Amid hits thrown down by DJ Bad, dance troupes stomped the Lagoon Lawn yesterday in front of a roaring crowd to celebrate the annual Black Culture Week.

For nearly two hours, members of Alpha Phi Alpha, Kappa Alpha Psi and Delta Sigma Theta performed step routines in the annual greek Yard Show in front of several hundred students. UCSB dance group Black Reign also showed off their moves, offering audience members a circus-inspired hip-hop routine, complete with hula-hoops and baton twirling. The week’s events, organized by the Black Student Union, kicked off Monday and run through Sunday night.

Chinedu Unaka, an Alpha Phi Alpha member and third-year sociology major, said step dance – a percussive form of dance that uses the entire body to create sounds and rhythms – serves as a major part of the black cultural experience.

“Step is a tradition that resides in the circle of black fraternities,” Unaka said. “Its origins are in the African American culture, and it demonstrates unity, brotherhood and empowerment through the struggle. With the black community here being so small, this tradition keeps us together through the struggles we face in the outside world and on campus.”

Unaka said the yard show is one of the most anticipated events of Black Culture Week and requires weeks of preparation.

“The yard show has to do with the social aspect of the black fraternities and sororities,” Unaka said. “The steps are real intricate. The rhythm, beats and sounds all need to be in sync. We practice at least three hours a day in the spring.”

Black Reign dancer Kendra Dabney, a fourth-year communication and economics major, said dance and music provide some of the central forms of expression for the UCSB black community.

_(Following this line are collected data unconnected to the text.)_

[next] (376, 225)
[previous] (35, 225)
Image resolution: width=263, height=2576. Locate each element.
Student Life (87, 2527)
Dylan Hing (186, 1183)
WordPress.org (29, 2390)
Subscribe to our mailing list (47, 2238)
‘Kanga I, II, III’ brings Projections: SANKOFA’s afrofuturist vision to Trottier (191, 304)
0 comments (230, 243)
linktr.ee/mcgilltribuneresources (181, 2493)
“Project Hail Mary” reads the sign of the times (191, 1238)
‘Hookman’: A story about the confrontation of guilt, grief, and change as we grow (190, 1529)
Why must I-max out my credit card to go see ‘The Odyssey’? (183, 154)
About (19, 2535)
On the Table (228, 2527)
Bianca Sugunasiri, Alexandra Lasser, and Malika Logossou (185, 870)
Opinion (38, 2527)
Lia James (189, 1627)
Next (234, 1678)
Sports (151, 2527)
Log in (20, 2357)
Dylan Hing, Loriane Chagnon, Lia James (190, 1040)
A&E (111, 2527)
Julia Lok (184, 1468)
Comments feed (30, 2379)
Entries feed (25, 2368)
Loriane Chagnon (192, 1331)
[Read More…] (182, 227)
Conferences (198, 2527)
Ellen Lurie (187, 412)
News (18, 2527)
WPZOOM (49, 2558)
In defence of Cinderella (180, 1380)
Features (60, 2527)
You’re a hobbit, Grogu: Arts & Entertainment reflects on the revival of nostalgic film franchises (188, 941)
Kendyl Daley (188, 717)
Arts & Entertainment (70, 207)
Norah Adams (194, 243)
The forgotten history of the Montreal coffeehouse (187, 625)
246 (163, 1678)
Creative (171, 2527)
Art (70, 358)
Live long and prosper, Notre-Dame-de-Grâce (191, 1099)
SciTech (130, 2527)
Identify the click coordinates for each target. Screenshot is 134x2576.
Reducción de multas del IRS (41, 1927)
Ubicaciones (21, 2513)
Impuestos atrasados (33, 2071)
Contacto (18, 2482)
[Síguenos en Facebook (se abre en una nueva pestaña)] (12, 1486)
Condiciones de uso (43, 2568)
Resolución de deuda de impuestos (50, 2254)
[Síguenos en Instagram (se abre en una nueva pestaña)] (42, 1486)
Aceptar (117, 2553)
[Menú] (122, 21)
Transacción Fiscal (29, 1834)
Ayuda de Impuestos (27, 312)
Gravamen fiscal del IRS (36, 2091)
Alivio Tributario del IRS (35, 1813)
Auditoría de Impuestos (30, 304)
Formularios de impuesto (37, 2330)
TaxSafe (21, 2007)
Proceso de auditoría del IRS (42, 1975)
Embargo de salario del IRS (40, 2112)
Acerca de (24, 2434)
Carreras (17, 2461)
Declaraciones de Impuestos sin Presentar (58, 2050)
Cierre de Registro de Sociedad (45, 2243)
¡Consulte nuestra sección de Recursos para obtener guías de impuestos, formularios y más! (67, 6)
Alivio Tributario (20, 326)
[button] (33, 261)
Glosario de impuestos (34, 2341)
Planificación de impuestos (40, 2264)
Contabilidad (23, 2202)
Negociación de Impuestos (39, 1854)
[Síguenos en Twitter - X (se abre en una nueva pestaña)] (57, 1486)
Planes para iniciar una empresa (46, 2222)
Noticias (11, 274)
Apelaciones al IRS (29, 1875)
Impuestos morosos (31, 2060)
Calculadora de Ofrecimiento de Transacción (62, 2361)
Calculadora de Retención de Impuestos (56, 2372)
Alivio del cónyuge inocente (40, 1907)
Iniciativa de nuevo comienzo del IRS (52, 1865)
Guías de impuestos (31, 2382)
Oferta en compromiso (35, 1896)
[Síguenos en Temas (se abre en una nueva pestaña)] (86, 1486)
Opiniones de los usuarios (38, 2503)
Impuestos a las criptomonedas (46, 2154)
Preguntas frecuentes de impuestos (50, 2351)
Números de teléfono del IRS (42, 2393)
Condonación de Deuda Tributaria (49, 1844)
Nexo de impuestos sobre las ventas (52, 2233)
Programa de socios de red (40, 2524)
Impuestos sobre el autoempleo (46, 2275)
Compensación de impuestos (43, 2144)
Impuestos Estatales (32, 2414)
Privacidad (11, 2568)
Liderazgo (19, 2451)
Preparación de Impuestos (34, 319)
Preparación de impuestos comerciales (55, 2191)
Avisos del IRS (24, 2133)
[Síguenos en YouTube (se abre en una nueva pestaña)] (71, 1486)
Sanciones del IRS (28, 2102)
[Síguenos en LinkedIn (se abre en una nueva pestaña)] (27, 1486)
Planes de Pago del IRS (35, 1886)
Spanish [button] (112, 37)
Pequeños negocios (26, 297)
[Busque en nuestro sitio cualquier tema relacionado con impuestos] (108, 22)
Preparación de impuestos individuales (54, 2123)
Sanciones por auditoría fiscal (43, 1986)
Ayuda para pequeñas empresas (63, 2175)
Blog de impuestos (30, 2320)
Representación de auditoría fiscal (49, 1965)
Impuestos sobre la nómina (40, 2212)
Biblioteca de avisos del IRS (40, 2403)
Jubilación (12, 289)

“We use music that comes from the Black Diaspora and base our choreography on hip-hop,” Dabney said. “Black Reign was founded by two black men and soon became multi-gender and then multi-racial. We’ve been on campus for six years now. We take pride in representing the black community.”

This year’s Black Culture Week also included a variety of social events, informational presentations and guest speakers. Today, students can partake in a BBQ at Manzanita Pool from 12 to 3 p.m. and a bowling night at Zodo’s at 9 p.m., hosted by Kappa Alpha Psi.

Black Culture Week will draw to a close this Sunday with a free Jazz Night in the Student Resource Building from 8 to 10 p.m.

Deirdre Mathis, co-chair of the Black Student Union and a third-year film and black studies major, said the week helps offer students insight into the black community on campus through various social and academic events.

“On our campus, the black students only comprise 2.7 percent of the UCSB population, so it’s important to let people know that we are here and we do have a voice on this campus,” Mathis said. “The yard show is pretty much the biggest event we have, but we have at least three or four different events each day, and they are put on by different black student organizations.”